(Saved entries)
::::::::::
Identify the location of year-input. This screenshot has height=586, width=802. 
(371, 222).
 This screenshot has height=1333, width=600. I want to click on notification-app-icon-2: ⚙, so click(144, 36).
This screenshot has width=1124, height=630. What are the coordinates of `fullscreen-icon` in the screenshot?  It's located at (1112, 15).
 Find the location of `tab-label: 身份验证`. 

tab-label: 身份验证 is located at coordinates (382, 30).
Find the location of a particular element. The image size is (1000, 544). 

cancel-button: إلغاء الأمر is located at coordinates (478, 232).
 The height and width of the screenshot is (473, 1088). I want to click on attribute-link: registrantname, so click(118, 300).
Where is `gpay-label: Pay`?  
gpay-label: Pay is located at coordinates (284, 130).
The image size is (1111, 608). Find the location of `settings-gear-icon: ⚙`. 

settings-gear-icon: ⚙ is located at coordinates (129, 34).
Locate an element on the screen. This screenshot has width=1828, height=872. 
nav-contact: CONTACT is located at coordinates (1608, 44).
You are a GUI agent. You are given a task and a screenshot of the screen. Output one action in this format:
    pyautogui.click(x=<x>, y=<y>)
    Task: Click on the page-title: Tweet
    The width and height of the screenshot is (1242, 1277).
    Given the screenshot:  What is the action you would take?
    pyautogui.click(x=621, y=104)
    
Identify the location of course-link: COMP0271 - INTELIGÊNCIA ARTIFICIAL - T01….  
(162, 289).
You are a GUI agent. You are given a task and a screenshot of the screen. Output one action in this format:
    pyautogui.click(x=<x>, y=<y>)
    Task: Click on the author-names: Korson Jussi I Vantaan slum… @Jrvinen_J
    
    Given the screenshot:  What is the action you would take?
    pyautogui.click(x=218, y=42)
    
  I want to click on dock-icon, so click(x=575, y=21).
::::::::::
### Assignment
Can you rewrite all the saved entries above, renaming "location" to "position" and leaving everything else as it is?

### Answer box
Identify the position of year-input. This screenshot has height=586, width=802. 
(371, 222).
 This screenshot has height=1333, width=600. I want to click on notification-app-icon-2: ⚙, so click(144, 36).
This screenshot has width=1124, height=630. What are the coordinates of `fullscreen-icon` in the screenshot?  It's located at (1112, 15).
 Find the position of `tab-label: 身份验证`. 

tab-label: 身份验证 is located at coordinates (382, 30).
Find the position of a particular element. The image size is (1000, 544). 

cancel-button: إلغاء الأمر is located at coordinates (478, 232).
 The height and width of the screenshot is (473, 1088). I want to click on attribute-link: registrantname, so click(118, 300).
Where is `gpay-label: Pay`?  
gpay-label: Pay is located at coordinates (284, 130).
The image size is (1111, 608). Find the position of `settings-gear-icon: ⚙`. 

settings-gear-icon: ⚙ is located at coordinates (129, 34).
Locate an element on the screen. This screenshot has width=1828, height=872. 
nav-contact: CONTACT is located at coordinates (1608, 44).
You are a GUI agent. You are given a task and a screenshot of the screen. Output one action in this format:
    pyautogui.click(x=<x>, y=<y>)
    Task: Click on the page-title: Tweet
    The width and height of the screenshot is (1242, 1277).
    Given the screenshot:  What is the action you would take?
    pyautogui.click(x=621, y=104)
    
Identify the position of course-link: COMP0271 - INTELIGÊNCIA ARTIFICIAL - T01….  
(162, 289).
You are a GUI agent. You are given a task and a screenshot of the screen. Output one action in this format:
    pyautogui.click(x=<x>, y=<y>)
    Task: Click on the author-names: Korson Jussi I Vantaan slum… @Jrvinen_J
    
    Given the screenshot:  What is the action you would take?
    pyautogui.click(x=218, y=42)
    
  I want to click on dock-icon, so click(x=575, y=21).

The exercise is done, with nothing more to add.